Le Président Yoweri Museveni a nommé jeudi 21 mars son fils, le Général Muhoozi Kainerugaba, à la tête des forces armées du pays. Il s’agit en réalité d’une officialisation d’une situation de fait, car de par ses fonctions de conseiller le plus proche de son père en matière de sécurité, il était un peu le numéro un de l’armée.
Agé de 49 ans et à la personnalité controversée, Muhoozi est pressenti par des observateurs pour succéder à son père, âgé de 79 ans, à la présidence de l’Ouganda.

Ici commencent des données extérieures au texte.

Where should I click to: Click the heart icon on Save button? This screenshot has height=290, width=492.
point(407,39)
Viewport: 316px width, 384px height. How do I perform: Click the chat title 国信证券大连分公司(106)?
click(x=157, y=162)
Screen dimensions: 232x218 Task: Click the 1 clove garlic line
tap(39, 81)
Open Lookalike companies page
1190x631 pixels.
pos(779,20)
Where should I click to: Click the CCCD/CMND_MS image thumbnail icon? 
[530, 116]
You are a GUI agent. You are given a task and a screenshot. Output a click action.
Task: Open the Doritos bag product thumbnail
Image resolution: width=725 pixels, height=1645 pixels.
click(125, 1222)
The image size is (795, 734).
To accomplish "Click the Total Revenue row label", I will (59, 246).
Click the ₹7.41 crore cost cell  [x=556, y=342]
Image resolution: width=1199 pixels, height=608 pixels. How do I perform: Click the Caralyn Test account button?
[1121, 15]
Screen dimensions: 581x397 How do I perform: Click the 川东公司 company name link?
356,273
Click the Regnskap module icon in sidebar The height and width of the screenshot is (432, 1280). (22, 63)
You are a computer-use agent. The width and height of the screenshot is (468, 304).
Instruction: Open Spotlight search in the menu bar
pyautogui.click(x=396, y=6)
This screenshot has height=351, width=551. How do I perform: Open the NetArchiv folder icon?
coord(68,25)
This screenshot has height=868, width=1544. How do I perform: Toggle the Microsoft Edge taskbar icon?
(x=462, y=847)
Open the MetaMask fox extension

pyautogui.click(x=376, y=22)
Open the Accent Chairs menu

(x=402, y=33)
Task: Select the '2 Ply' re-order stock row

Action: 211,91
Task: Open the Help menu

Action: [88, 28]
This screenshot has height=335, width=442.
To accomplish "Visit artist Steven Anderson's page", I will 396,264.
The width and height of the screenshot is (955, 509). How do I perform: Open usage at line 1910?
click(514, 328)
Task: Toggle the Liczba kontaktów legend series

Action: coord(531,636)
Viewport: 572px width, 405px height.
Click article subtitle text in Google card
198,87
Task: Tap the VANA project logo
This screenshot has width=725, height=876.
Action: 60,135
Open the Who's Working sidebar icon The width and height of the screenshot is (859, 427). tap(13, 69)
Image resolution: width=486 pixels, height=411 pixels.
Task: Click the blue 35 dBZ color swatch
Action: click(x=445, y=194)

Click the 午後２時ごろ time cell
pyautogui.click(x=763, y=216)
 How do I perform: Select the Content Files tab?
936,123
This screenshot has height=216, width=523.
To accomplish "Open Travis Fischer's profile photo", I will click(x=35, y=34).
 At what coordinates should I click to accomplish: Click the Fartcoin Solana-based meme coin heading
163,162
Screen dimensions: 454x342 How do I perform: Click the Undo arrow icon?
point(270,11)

Reste à savoir si toutes les factions (ethniques) dans l’armée vont adhérer à cette succession dynastique.
Habitué des sorties polémiques sur les réseaux sociaux, Muhoozi Kainerugaba avait annoncé l’année dernière sur X, sa candidature à l’élection présidentielle de 2026, avant de supprimer sa publication. Fils unique du Président Yoweri Museveni, il avait également menacé en 2022 d’envahir le Kenya dans un message posté sur X, avant que son père ne lui demande de ne plus partager de messages sur les affaires de l’Ouganda.
Par ailleurs, il avait affiché maintes fois son soutien à Moscou : «appelez-moi poutiniste si vous voulez, nous l’Ouganda, devons envoyer des soldats pour défendre Moscou si jamais elle était menacée par les impérialistes», avait-il écrit sur son compte X. Yoweri Museveni dirige l’Ouganda depuis 1986, il avait obtenu un sixième mandat (oui, vous avez bien lu !) en 2021.